One of my favorite winter activities is cross-country skiing, specifically skate-skiing. Each winter I train for the Tour of Anchorage, a 50K ski marathon that winds it way through Anchorage in early March.
Nearly five years ago, after attending a ski waxing clinic offered by the local outdoor shop, I treated myself to some expensive racing wax. This wasn’t the most costly wax, there was still one level higher that the group joked was gram for gram pricier than cocaine. Don’t ask me to explain it, but through the magic of chemistry, better wax can make a huge difference in your ski results. Or more accurately, a professional skier’s results. A difference in my results? That’s debatable.
Looking back through my records, I spent $117.97 that night. I think I bought at least a few other items, I hope so. Since then I’ve only used my “fancy” wax on race days. My everyday training wax is the cheap stuff, costing between $5-$10 for a block that usually lasts the entire season.
A few weeks ago, I found out about a “ski your age” event in Talkeetna. Participating in the event seemed like a great way to join the community where I recently bought some property for some fun.
The day before the race I pawed through my box of wax, looking for a block of cheap stuff, pushing aside the race wax. Then I thought, Why not?
As I melted the fancy wax onto my skis I realized that although I’ve spent a lot of time thinking about not waiting for someday to do things in life, I hadn’t noticed a subtle variation of the same thing: saving things for a “special” occasion.
Once I noticed this, I found other examples: I’ve saved homemade jelly using the far less tasty store-bought stuff.

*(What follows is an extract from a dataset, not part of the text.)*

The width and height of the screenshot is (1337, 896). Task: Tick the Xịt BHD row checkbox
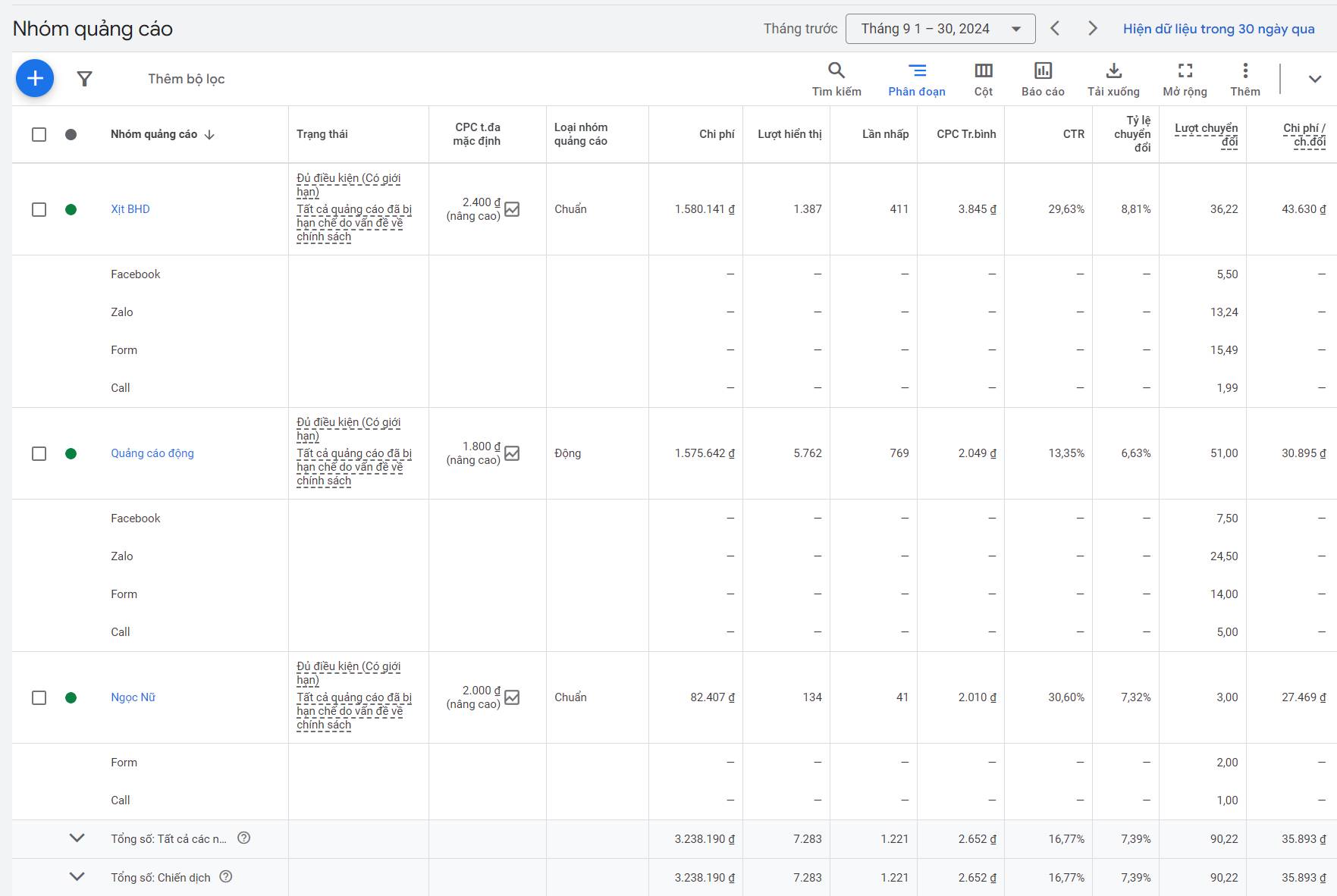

I’ve skipped wearing the “good” dress. I’ve saved the expensive hand lotion. I’ve not asked friend or family for help afraid of being “too demanding” and saving my request for a time when I “really” needed it.

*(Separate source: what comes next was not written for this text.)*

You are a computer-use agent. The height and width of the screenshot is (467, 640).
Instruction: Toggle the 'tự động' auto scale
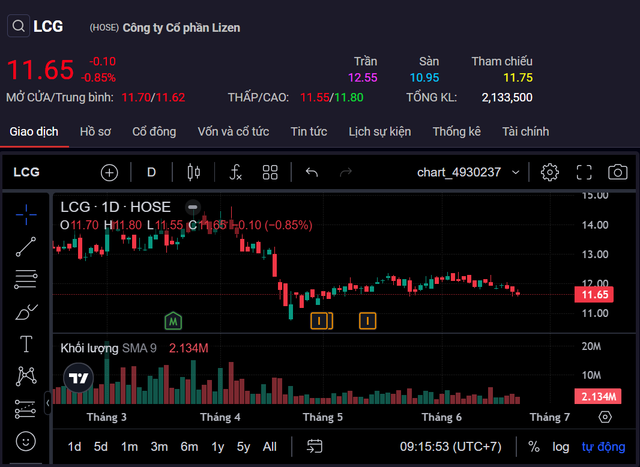coord(603,446)
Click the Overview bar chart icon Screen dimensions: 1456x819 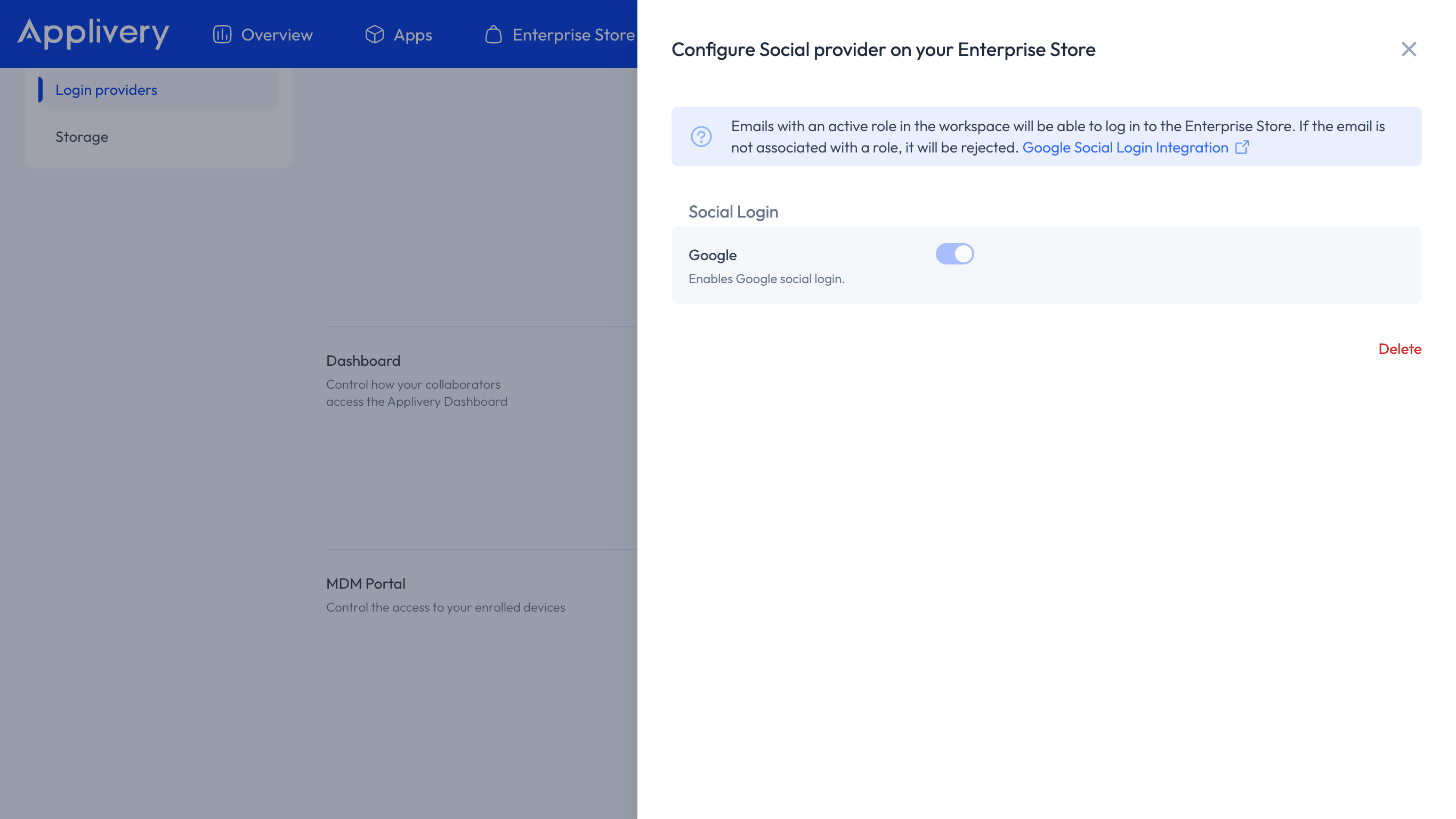pyautogui.click(x=222, y=34)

It’s another version of a reoccurring theme we all experience: Scarcity mindset.
Worrying that there is never enough is part of our biological programming. We worry about having enough food, money, time, or whatever item our brain is currently fixated upon. Worse still is the fear that we’re aren’t enough.
Scarcity mindset is deeply embedded in our internal operating system.
You can’t cure scarcity mindset, but acknowledging and labeling it eases the power of its grip. Once you recognize it, you can choose to override the programming. Scarcity mindset interferes with experiencing joy, it isn’t worth it.
What would shift in your life if you lived like there was enough?
What would your life be like if you lived like there was enough? Enough love? Enough money? Enough time?
What if you lived and loved like today was the “special occasion” you had been waiting for? What would you do?
Now that I’d already purchased the wax, why not use it? Why not wear the dress? And most importantly, why not ask for help?
Put your chips on the table, get some skin in the game. Risk.
It is only through braving our fear of scarcity that we allow ourselves to be vulnerable and get the love, connection and belonging we all crave.
I know the patients I fly in the helicopter to the hospital don’t say, “I wish I hadn’t said I love you” or “I wish I hadn’t done that.” Rather they’re saying, “I wish I had…”
Here’s a great 3 minute video that highlights this:
Did using the race wax help me ski faster? Maybe, maybe not, but I know the mental-shift has been life-changing. No more saving things for a “special” occasion or “someday”.
Tell the people in your life you love them, ask for help, use the good china, wear the dress and stop saving the good stuff for “someday”. Life’s too short to save the fast wax.